Beschrijving
De Motorspits Esmeralda is beschermd als varend erfgoed.
Waarden
Het varend erfgoed, de Motorspits Esmeralda, is van algemeen belang wegens de volgende erfgoedwaarden:
industrieel-archeologische waarde
Het schip getuigt van een industrieel verleden: het scheepstype beantwoordde aan de noden uit die tijd en was afgestemd op het vaarwater en de waterweginfrastructuur. De introductie van de motor in de scheepvaart veranderde de scheepsbouw in die jaren heel ingrijpend. De Esmeralda is een van de vroege voorbeelden van een schip dat specifiek gebouwd was als motorschip, met een geveegd achterschip en een moderne stuurinrichting.

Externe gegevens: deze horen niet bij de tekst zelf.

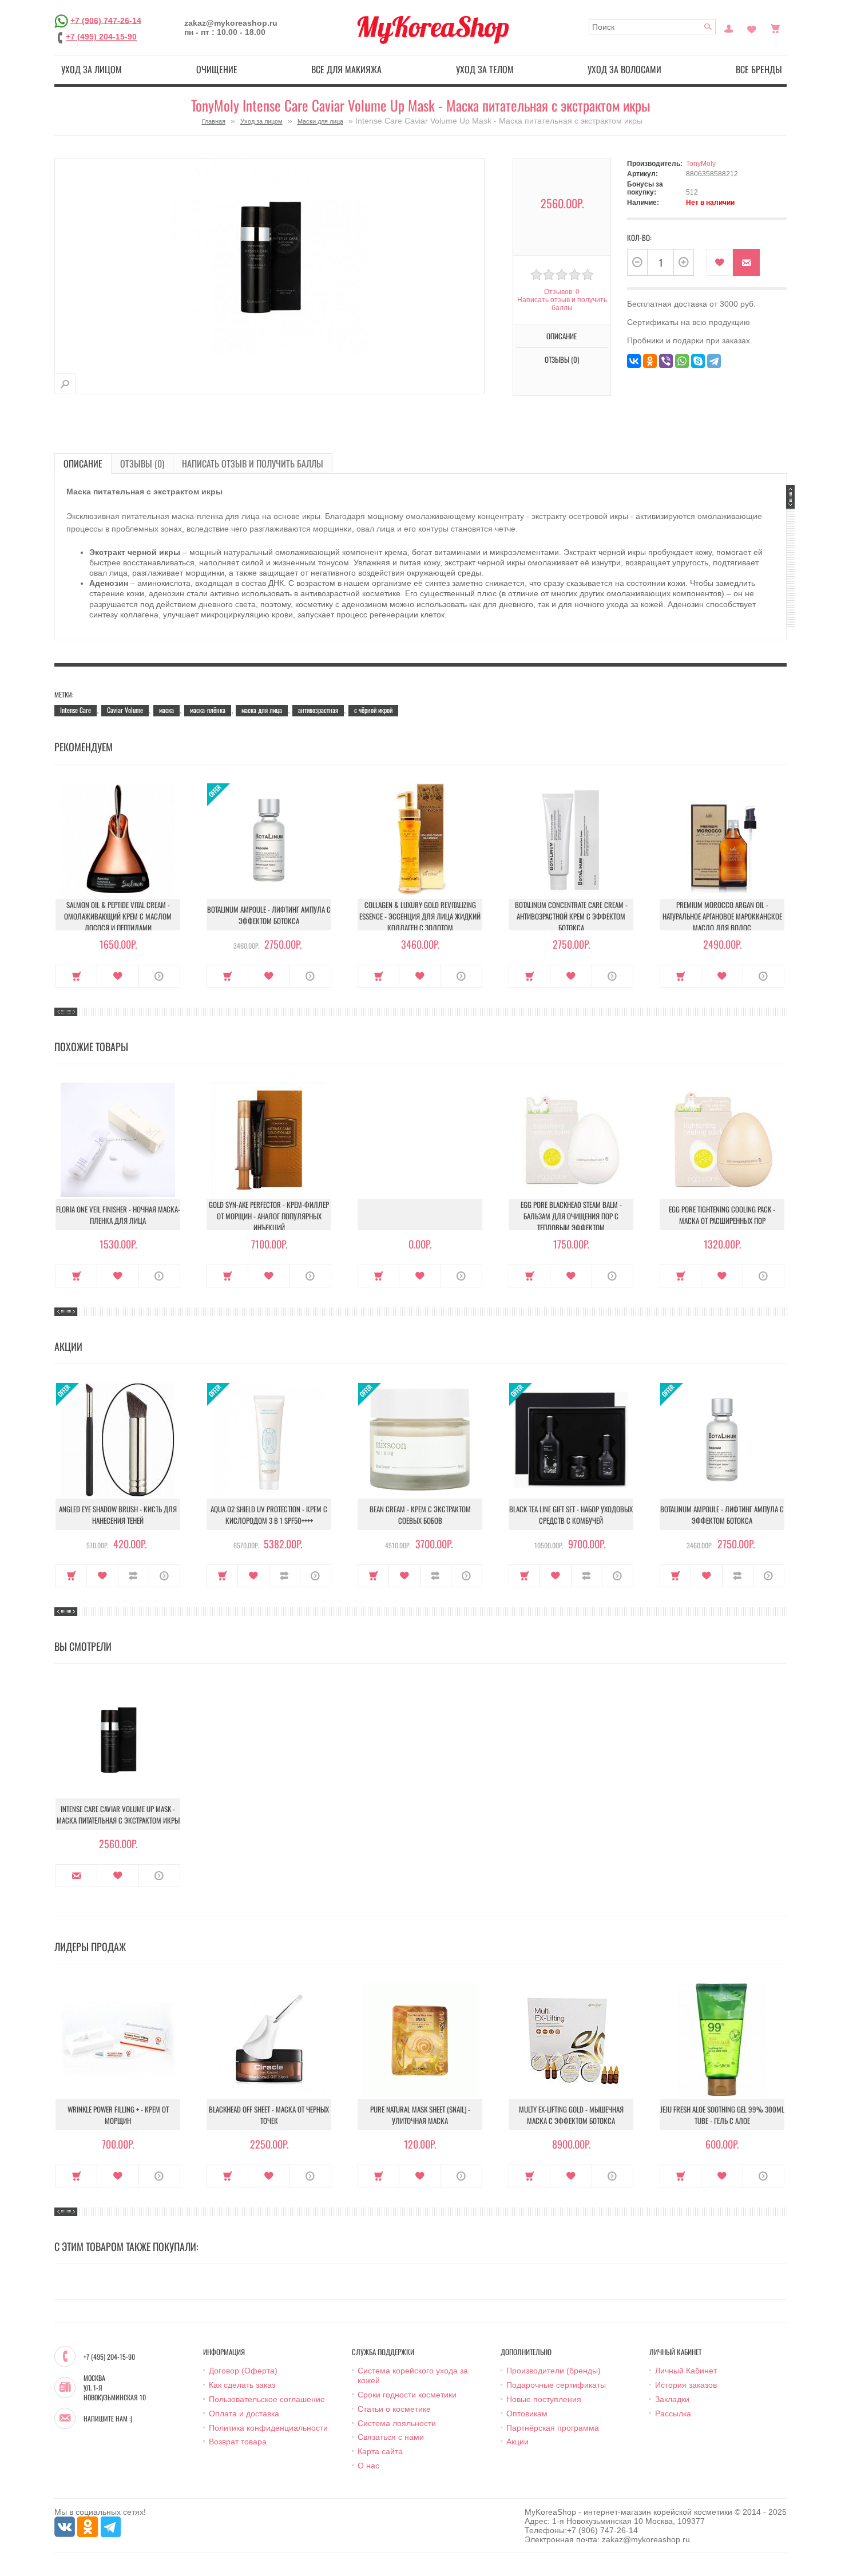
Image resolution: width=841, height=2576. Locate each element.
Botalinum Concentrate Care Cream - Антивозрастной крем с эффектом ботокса (571, 916)
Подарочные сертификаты (556, 2384)
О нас (368, 2465)
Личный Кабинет (686, 2370)
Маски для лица (320, 121)
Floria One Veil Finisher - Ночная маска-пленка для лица (118, 1214)
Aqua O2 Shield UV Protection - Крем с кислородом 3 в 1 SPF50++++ (269, 1514)
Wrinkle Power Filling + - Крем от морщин (118, 2114)
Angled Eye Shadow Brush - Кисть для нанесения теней (118, 1514)
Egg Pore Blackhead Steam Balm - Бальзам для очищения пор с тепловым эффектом (571, 1216)
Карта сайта (380, 2451)
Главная (213, 121)
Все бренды (759, 69)
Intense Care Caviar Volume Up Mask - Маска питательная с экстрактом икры (118, 1814)
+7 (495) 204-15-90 (101, 36)
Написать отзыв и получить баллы (252, 463)
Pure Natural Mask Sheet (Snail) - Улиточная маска (420, 2114)
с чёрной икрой (373, 710)
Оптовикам (527, 2413)
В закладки (719, 262)
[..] (420, 1214)
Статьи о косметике (394, 2408)
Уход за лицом (91, 69)
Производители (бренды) (553, 2370)
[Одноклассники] (650, 361)
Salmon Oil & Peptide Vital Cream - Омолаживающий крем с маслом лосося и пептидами (118, 916)
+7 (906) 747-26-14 (105, 20)
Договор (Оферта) (243, 2370)
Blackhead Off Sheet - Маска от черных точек (269, 2114)
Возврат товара (238, 2441)
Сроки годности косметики (407, 2394)
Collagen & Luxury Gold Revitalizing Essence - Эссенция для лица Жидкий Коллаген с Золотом (420, 916)
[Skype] (698, 361)
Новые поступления (543, 2399)
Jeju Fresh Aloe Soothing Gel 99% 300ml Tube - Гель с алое (722, 2114)
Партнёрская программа (552, 2427)
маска (166, 710)
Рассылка (673, 2413)
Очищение (216, 69)
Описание (83, 463)
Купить (76, 976)
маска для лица (261, 710)
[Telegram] (714, 361)
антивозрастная (318, 710)
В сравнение (133, 1575)
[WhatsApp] (682, 361)
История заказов (686, 2384)
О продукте (159, 976)
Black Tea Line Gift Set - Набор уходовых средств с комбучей (571, 1514)
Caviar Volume (125, 710)
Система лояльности (397, 2423)
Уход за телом (485, 69)
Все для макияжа (346, 69)
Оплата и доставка (244, 2413)
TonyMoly (701, 164)
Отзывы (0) (142, 463)
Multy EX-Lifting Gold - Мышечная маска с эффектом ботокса (571, 2114)
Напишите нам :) (108, 2419)
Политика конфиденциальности (268, 2427)
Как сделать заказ (242, 2384)
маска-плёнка (207, 710)
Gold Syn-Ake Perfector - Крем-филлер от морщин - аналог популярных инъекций (269, 1216)
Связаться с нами (391, 2437)
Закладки (672, 2399)
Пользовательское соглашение (267, 2399)
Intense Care (75, 710)
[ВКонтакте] (634, 361)
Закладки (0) (752, 27)
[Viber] (666, 361)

Maar ook binnenin is het schip bijzonder: het schip en de machinekamer zijn een ware toonzaal van de industriële ontwikkeling in het land: de scheepswerf uit Baasrode, de motorenfabriek uit Brussel, de keerkoppeling en technische uitrusting uit Gent illustreren dat België op industrieel vlak heel bedrijvig was en kwalitatieve industriële producten maakte.
sociaal-culturele waarde
Het schip is een unieke materiële getuige van het wel en wee in de binnenvaart vanaf het interbellum tot in de jaren 1970 en het illustreert de arbeids- en leefomstandigheden aan boord. De leefruimte voor het schippersgezin in de roef en de alkoven was beperkt en het huishoudelijk werk gebeurde in open lucht op het achterdek. De leefwereld was doorgaans afgebakend door de grenzen van het gangboord. De sluizen, ankerplekken en havens werden ontmoetingsplaatsen voor schippers en hun families. Binnen hun vaargebied waren ze niet lokaal verankerd maar werden zij internationale burgers en namen zij in de bemeten leefruimte heel bewust de luxe van de burgerij aan wal over. Dat merkt men aan de luxueuze afwerking van het interieur met kostbaar hout, marmer en elegant glaswerk.
historische waarde
Het scheepstype spits was heel belangrijk voor de industriële ontwikkeling in Vlaanderen, Wallonië, Nederland en Frankrijk en floreerde tussen 1890 en 1960. De spits was aangepast aan de afmeting van de sluizen die door de beslissing van de Franse minister de Freycinet in 1879 bepaald werd op 40 x 5,2 meter. Het scheepstype evolueert van een gesleept of getrokken schip naar een schip met motor. Vanaf de jaren 1920 leeft het schippersgezin aan boord en werd het woongedeelte op het schip belangrijk. De Esmeralda toont een overgangsfase in de ontwikkeling van de spits, met een “roef aan de den” waarbij de roef of leefruimte tussen de stuurhut en het laadruim ligt.
De originele staat van dit schip vertelt het verhaal van vele schippersfamilies die leefden op de Europese binnenwateren. Het leven aan boord in heel kleine ruimtes, het huishouden op de achterplecht met het buitenfornuis en de buitenboord-gootsteen zijn daarvan materiële getuigen.
De werf Van Praet-Dansaert in Baasrode bouwde de Esmeralda als COBAG IV, in opdracht van de gelijknamige Gentse bevrachter die nu nog steeds, zij het onder een andere naam, actief is. De Esmeralda werd gebouwd in 1941 in het begin van de bezetting. Zo vindt men in de machinekamer nog sporen terug van de bezetter. Het schip liep in 1943 zware oorlogsschade op, waarna het zorgvuldig werd hersteld. Het schip stopte met varen in 1977 en bleef jaren onaangeroerd liggen op een West-Vlaams kanaal tot het werd gerestaureerd. Het is opmerkelijk dat heel wat bronnenmateriaal de levensloop van het schip illustreert.